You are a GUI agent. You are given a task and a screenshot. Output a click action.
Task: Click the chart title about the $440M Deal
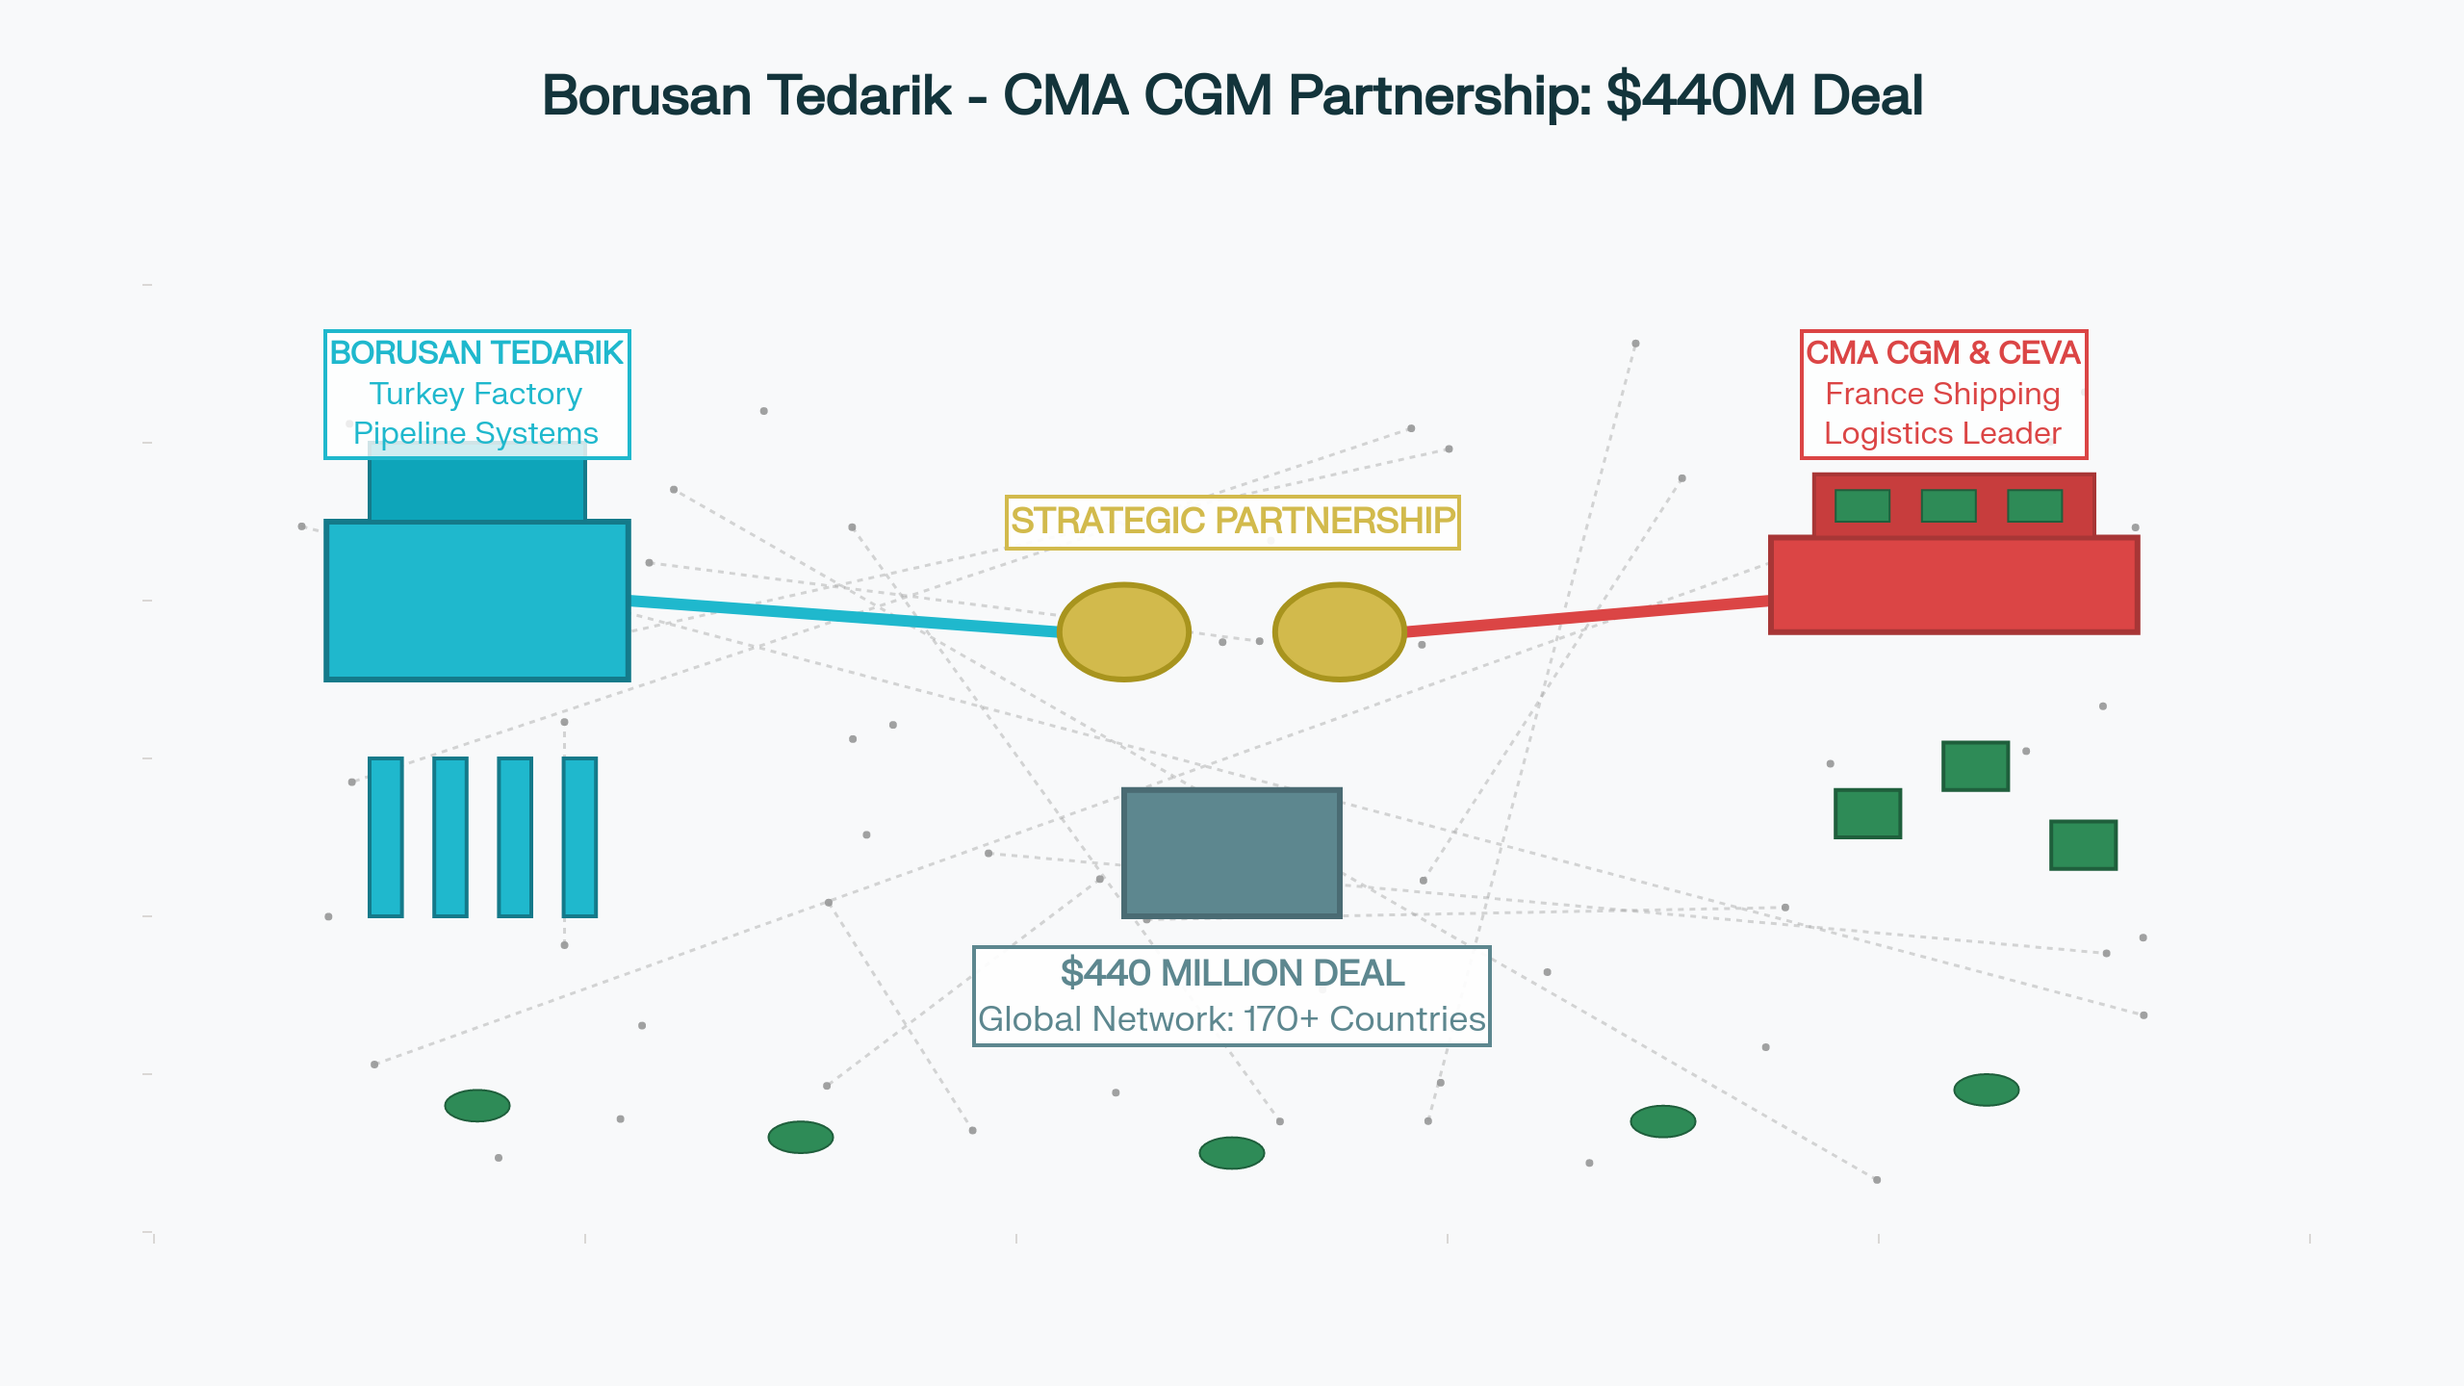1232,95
....
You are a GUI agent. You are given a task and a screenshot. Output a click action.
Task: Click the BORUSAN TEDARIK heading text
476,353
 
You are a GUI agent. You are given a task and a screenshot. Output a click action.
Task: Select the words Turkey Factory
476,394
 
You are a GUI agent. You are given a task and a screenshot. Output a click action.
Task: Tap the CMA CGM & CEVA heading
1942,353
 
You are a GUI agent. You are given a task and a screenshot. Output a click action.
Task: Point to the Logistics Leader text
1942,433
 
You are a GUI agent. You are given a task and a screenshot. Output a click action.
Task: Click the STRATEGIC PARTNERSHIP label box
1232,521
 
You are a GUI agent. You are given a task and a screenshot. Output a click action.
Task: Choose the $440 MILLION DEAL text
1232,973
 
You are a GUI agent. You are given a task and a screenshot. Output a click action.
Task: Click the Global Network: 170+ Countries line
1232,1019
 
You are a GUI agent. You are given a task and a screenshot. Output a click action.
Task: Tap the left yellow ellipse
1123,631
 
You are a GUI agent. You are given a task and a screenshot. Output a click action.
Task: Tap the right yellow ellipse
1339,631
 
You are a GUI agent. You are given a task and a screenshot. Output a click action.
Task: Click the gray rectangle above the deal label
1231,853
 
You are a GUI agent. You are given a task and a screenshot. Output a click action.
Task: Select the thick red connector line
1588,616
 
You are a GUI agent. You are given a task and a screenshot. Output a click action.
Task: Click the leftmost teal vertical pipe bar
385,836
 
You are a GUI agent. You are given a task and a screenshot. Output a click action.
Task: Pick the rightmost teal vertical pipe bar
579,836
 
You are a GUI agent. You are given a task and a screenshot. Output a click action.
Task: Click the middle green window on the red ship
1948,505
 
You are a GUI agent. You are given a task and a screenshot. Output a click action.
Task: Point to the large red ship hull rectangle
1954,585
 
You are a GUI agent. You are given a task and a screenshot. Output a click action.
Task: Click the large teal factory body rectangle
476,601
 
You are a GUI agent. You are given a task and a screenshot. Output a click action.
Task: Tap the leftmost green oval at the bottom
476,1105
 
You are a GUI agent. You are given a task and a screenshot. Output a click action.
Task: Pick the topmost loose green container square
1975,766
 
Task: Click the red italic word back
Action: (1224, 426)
....
Exercise aim: Pull out every line from the rows above that contains the word "Point".

Response:
Task: Point to the Logistics Leader text
Task: Point to the large red ship hull rectangle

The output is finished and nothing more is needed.